Todos estamos em um campo de batalha todos os dias. Abdicar de lutar, abaixar as nossas armas não fará as coisas melhorarem. As pessoas vão morrer, o mundo continua girando, tudo de bom ou ruim que acontece nele continuará a acontecer, quer você queira quer não… mas até ele, o planeta, vai desaparecer um dia, antes do Sol engoli-lo e explodi-lo, bem como todo o nosso universo. Ao menos, assim diz a ciência atual. E o próprio Gita. Lembre-se que a criação e destruição do universo é um processo cíclico.

Então, a mensagem do Gita é: pare de se preocupar com tudo aquilo que você não tem controle e faça o que deve ser feito nesta situação em que você se encontra agora, neste exato momento, considerando este contexto maior que tanto falamos.

Na Teofania, nesta visão transcendental do cosmos, a ideia é que esta unidade é, em si, divina. Não uma unidade que está entre duas partes, nós, seres humanos e Deus; mas juntos, unidos, tudo como uma coisa só.

No Gita, a ideia não é um universo material separado de um Deus transcendental que está além e inacessível. O universo é parte do divino. O universo reside em Deus.

A implicação disso é que, embora muitos possam discordar ou negar este fato, segundo esta lógica, as nossas vidas não precisam de um significado extra, porque elas já são essencialmente divinas.

Ou seja, simplesmente por fazermos parte de um universo, nós também fazemos parte do que é divino. Isso nos permite sair de nosso egocentrismo, nos vermos como parte de algo muito maior, que está além da vida, das nossas vidas e perceber que os nossos desejos, apegos e "quereres" são insignificantes dentro deste contexto maior. É o todo que é importante.

Então, lá no primeiro texto a pergunta que estava implícita era: como uma vida finita pode ser importante dentro de um universo infinito?

Observamos que o homem se encontra entre dilemas morais e existenciais. Que ele oscila entre o que ele quer fazer e aquilo que deve fazer. Ele alterna entre a ideia de liberdade para fazer o que deseja quando provocado por impulsos exteriores a si, como um doce, e a disciplina que cria um estado de liberdade para ele não fazer o que deseja e, portanto, ser mais livre, ou realmente livre, que no primeiro caso, quando está mais para um escravo dos fatos que lhe acontecem e não senhor de si.

Então, o Gita nos mostra essa relação entre o apego ao mundo sensorial e os desejos particulares e disciplina que leva o indivíduo à liberdade.

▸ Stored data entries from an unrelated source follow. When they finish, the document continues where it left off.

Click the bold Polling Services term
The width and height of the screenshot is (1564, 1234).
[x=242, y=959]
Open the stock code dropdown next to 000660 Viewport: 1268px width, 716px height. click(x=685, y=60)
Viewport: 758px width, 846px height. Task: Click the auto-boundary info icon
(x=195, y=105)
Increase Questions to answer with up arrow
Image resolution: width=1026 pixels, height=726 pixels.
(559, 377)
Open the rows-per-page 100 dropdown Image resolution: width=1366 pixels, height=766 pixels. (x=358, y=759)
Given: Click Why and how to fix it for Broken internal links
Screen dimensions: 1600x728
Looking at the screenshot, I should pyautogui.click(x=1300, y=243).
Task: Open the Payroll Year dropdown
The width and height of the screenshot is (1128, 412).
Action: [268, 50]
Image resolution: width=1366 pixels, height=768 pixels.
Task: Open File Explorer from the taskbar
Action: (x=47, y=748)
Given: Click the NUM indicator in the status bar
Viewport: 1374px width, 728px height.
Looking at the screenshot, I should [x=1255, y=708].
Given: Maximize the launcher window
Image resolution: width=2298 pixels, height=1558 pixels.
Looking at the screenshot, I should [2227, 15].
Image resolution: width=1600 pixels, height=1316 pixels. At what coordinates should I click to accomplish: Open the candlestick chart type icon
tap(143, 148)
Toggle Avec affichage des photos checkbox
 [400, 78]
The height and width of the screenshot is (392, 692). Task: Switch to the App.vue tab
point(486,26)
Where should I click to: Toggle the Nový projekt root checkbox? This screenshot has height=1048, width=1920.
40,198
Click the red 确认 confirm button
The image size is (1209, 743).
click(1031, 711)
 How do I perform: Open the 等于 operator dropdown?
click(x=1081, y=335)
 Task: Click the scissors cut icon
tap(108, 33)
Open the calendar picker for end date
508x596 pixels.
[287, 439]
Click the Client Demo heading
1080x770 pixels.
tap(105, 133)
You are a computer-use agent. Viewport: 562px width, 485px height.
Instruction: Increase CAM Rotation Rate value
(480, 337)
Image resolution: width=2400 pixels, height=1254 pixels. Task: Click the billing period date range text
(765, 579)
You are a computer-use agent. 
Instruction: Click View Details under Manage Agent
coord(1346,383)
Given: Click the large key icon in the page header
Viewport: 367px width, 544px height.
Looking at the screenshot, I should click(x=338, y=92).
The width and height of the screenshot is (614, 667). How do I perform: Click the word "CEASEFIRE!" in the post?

E vimos por último que é justamente essa conexão com o todo, esta ideia de integração com uma ordenação cósmica maior, neste vasto universo, que nos permite ser ou estar livres das amarras do ego e desejos sensoriais que visam a satisfação de curto prazo, viver sem conflito e de forma significativa pois é o todo que nos dá significa e não a nossa existência isoladamente, como exemplificando no caso do sentido da direção e o automóvel.

Isso significa que devemos virar ascetas, dedicar a nossa existência para o que é transcendental e largar essa vida material? Não!

Não é esta a mensagem. Embora este caminho de uma vida monástica seja nobre e viável para alguns, certamente não serve para todos. Esta é parte da beleza da mensagem do Gita. Cada um deve descobrir e exercer o seu papel dentro doesta grande engrenagem cósmica. Esta filosofia é prática, para ser aplicada no dia a dia, por pessoas comuns, que vivem em um mundo cheio de estímulos e que se deparam com frequência com os seus conflitos éticos e dilemas morais.

Em outras palavras, o Gita sugere que todos devem engajar-se de forma profunda com o mundo material, com a realidade que nos cerca, sabendo que ela é ilusória, e agindo de forma consciente, com respeito e devoção.

O que vimos é que a ação é inevitável, até porque a inação é uma forma de ação, mas o apego é opcional.

O que o Gita sugere é testar as duas formas de vida: a mundana, que atende aos desejos e é guiada pelos fatos e impulsos exteriores a nós, que a maioria das pessoas já vive no dia a dia; e uma outra em que a pessoa se engaja nas três disciplinas do yoga. Com as duas referências, a sugestão é comparar as duas experiências de vida e decidir qual vida lhe parece mais significativa.